O
PREFERIDO DO REI
Jeremias
Moreira
O personagem Escriba caminha até a boca do palco e
diz solene:
− Tenho más notícias,
Majestade! Correm fortes rumores no reino, que não devem ser ignorados! Chrétien de
Troyes insinua que sir Lancelot e a rainha Guinevere são amantes!
Indignado, Rei Artur responde enérgico:
- Sir Lancelot
lutou bravamente pela libertação da rainha! E, desde então tem sido o mais fiel
cavaleiro da corte. − virando-se para a plateia − Proíbo-o de propagar tais suspeitas! Ordenarei que Chrétien de Troyes
seja punido por denegrir a imagem da rainha!
Caradoc, o bobo da corte, sentado no chão, bem na
boca do palco e bem próximo ao público, com a mão esquerda em concha, fala em
tom jocoso:
− Tem gente que não sabe de nada!
A plateia explode em gargalhada!
Assim tem se repetido nos últimos seis meses. Toda noite o
Grupo Chave de Armário faz sucesso com a paródia que achincalha com os
relacionamentos do Rei Artur, Sir Lancelot e a Rainha Guinevere.
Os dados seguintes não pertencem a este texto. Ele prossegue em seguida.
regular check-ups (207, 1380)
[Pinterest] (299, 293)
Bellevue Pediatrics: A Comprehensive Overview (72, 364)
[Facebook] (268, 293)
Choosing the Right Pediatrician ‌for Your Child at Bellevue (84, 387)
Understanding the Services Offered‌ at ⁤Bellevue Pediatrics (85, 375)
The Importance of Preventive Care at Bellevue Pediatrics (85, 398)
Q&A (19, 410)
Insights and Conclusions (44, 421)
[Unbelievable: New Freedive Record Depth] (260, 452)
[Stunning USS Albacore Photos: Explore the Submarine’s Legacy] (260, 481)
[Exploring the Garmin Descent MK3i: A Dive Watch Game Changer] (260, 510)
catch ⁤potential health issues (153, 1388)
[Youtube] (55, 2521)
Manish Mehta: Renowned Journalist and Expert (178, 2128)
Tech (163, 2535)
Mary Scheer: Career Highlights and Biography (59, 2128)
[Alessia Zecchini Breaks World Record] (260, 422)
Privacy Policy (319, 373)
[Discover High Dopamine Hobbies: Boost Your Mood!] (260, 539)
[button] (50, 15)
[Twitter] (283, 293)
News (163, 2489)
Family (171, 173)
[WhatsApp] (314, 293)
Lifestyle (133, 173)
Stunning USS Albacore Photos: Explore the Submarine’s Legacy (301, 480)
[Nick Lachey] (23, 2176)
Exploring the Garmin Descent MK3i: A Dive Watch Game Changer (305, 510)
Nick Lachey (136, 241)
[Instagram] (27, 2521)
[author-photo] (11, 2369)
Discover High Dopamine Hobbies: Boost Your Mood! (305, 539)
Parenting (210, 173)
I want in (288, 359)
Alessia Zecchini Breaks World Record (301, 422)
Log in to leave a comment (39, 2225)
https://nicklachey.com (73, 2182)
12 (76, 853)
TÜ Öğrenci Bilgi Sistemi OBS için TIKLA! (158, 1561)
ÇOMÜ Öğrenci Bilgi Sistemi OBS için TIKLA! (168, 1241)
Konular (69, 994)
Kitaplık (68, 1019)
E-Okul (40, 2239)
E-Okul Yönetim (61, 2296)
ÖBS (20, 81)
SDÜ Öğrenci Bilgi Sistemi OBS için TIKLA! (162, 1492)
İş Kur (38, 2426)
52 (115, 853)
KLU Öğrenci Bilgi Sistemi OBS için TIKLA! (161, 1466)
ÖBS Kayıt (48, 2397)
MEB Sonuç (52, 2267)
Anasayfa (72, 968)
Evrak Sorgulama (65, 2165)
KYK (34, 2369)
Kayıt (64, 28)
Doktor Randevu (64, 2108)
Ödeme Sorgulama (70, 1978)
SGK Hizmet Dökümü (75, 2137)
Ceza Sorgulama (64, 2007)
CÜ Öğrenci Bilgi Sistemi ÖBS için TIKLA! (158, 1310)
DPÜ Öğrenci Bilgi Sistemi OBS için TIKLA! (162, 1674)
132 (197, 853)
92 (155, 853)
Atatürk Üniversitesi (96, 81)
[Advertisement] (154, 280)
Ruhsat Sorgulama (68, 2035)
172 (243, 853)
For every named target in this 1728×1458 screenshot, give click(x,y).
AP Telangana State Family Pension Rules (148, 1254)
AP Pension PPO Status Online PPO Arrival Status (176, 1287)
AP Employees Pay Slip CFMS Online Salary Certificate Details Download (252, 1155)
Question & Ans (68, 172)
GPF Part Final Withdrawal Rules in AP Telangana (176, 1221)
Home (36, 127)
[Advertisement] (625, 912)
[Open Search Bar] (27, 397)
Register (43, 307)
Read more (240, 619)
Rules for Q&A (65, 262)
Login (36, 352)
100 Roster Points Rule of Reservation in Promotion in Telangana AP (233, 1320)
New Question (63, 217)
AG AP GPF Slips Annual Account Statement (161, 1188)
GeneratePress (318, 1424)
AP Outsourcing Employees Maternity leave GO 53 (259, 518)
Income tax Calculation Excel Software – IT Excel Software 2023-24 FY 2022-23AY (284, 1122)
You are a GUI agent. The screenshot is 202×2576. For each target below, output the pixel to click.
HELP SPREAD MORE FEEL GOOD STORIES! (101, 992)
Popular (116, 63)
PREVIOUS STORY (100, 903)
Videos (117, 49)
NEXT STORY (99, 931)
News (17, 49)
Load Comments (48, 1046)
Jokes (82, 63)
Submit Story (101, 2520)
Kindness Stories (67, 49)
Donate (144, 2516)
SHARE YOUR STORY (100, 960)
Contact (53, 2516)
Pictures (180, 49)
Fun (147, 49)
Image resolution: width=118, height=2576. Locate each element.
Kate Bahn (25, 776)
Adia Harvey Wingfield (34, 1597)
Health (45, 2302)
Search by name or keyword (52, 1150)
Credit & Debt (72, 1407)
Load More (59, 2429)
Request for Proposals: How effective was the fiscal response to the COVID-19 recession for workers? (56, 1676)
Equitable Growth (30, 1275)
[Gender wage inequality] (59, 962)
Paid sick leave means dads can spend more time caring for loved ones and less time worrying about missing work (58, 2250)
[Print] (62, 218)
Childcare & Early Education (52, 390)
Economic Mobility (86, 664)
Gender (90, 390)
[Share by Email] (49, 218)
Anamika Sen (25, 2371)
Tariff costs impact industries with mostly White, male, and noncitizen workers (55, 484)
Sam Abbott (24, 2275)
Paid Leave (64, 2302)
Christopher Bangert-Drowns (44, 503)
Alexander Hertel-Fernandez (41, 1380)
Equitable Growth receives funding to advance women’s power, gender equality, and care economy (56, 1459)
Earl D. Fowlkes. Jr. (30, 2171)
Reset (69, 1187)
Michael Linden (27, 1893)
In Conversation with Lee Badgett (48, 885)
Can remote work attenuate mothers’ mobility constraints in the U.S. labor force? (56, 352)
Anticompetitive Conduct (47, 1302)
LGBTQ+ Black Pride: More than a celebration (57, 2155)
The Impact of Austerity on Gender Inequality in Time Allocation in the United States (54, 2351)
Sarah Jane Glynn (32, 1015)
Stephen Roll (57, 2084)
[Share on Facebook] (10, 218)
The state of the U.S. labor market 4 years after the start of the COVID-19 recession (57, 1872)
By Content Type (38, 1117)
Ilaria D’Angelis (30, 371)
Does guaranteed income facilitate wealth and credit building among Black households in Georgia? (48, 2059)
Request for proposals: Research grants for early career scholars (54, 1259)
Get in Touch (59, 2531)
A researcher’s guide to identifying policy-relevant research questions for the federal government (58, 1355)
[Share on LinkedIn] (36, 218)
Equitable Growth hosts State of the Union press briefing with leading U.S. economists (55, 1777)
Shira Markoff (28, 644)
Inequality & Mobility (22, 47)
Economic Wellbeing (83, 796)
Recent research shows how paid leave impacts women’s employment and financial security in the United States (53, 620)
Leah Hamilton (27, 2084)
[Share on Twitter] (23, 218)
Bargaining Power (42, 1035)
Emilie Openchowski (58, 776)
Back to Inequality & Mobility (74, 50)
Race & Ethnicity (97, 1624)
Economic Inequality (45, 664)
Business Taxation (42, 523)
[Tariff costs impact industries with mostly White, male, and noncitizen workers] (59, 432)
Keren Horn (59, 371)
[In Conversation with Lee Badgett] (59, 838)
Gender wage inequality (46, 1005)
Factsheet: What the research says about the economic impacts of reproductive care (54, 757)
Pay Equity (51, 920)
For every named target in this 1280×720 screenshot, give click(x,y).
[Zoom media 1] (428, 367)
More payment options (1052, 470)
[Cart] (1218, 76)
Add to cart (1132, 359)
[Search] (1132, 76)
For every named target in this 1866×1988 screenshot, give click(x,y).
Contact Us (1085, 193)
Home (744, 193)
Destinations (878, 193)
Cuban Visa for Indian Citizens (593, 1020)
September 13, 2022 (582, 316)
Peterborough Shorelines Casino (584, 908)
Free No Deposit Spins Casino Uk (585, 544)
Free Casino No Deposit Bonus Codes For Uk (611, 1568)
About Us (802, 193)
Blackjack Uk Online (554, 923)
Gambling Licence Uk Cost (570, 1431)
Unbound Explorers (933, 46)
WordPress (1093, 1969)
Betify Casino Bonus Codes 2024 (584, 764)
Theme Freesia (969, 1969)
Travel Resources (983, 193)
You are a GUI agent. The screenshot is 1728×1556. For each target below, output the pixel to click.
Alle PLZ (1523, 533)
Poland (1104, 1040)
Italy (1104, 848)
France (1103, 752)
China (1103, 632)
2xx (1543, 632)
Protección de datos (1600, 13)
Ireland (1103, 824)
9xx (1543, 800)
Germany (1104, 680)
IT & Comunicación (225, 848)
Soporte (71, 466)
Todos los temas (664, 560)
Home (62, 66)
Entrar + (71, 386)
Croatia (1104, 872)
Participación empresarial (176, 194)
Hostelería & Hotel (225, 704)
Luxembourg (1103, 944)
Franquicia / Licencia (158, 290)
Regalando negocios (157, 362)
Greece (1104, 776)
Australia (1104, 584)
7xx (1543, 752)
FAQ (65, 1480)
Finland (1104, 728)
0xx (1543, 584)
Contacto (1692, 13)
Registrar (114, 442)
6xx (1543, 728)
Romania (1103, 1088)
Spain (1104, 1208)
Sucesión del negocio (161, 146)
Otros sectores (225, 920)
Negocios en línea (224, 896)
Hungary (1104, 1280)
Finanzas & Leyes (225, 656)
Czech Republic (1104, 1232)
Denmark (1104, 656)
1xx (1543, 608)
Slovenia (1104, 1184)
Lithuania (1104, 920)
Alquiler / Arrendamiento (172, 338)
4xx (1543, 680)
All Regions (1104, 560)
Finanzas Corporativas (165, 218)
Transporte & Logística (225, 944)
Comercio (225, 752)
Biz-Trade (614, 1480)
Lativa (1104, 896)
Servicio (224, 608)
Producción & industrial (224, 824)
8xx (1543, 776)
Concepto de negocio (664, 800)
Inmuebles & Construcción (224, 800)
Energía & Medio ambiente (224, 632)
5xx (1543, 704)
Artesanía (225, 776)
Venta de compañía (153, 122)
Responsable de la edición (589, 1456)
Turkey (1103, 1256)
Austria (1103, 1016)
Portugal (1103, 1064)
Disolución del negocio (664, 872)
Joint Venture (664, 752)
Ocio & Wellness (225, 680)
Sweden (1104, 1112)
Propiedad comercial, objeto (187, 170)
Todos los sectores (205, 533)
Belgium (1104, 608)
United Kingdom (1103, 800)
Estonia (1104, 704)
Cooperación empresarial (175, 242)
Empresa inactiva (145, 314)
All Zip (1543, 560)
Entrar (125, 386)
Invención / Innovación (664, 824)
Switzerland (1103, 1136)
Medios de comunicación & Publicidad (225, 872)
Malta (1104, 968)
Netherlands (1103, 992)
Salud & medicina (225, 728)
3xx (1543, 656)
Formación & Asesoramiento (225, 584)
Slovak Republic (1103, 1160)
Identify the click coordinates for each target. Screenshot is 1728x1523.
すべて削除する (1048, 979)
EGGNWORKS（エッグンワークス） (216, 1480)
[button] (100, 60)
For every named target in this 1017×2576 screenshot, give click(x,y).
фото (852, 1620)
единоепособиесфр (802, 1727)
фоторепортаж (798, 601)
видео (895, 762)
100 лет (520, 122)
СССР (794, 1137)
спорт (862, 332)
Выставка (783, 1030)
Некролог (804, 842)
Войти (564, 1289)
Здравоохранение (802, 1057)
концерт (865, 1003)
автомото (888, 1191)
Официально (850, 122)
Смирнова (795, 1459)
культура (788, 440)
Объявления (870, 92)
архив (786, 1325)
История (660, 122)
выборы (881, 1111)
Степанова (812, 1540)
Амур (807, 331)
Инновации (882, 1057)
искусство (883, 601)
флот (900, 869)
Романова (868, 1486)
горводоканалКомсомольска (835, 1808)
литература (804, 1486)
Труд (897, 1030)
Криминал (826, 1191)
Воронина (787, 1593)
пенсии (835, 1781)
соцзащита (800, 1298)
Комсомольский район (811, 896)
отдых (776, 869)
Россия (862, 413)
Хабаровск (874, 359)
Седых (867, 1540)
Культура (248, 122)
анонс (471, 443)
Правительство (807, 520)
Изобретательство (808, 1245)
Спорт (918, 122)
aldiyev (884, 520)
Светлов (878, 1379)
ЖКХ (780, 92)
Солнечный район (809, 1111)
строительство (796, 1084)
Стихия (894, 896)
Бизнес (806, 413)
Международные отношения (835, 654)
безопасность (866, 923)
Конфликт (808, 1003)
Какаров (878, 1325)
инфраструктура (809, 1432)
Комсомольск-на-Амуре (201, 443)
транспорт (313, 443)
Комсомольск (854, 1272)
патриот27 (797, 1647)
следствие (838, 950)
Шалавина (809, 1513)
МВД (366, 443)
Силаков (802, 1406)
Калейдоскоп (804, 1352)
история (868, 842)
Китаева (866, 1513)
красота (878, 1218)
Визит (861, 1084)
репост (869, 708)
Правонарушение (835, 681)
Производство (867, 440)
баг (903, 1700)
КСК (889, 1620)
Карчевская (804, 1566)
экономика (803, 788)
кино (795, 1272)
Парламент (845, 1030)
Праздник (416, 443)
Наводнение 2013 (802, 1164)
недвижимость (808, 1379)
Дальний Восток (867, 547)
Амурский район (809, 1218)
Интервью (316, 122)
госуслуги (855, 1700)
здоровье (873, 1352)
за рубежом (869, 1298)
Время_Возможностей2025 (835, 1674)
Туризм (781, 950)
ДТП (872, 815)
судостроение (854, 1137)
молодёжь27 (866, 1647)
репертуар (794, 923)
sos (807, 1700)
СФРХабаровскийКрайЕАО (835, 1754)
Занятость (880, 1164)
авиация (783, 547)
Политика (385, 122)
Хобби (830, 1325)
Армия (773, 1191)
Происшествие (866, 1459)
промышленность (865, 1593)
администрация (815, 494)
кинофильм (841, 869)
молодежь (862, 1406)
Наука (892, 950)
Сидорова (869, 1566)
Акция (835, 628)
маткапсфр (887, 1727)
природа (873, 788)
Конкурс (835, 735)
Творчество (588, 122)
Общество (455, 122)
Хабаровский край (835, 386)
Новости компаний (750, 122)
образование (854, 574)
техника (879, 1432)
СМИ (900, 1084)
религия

A adaptação picante
sugere que o Rei e o Cavaleiro eram amantes, assim como Lancelot e a Rainha.
Depois do espetáculo, e após receber os amigos e fãs, no
camarim, os atores vão assinar o ponto na Cantina do Piolin, que é onde a
classe teatral se reúne. Lá pelas tanta, Bereba, que faz o Rei, junto com
Tatinha, que interpreta Guinevere, e é sua mulher, tomam um taxi e vão para
casa. Bereba deixa Tatinha e continua no carro até o Morumbi, na rádio Jovem Pan,
onde é locutor, da uma às seis da manhã. É um duro danado! Mas, vida de ator é
assim. Não dá para viver só do teatro. Por isso a maioria dos atores tem outro
emprego ou faz bico em publicidade.
O que Bereba não sabe é que, vez ou outra, minutos depois de
deixar a mulher, Rubão, que é o Lancelot na peça, estaciona o carro na frente
da sua casa. A Tatinha abre a porta. E, na quentura da cama, os dois monitoram
sua chegada com o radio sintonizado na Jovem Pan.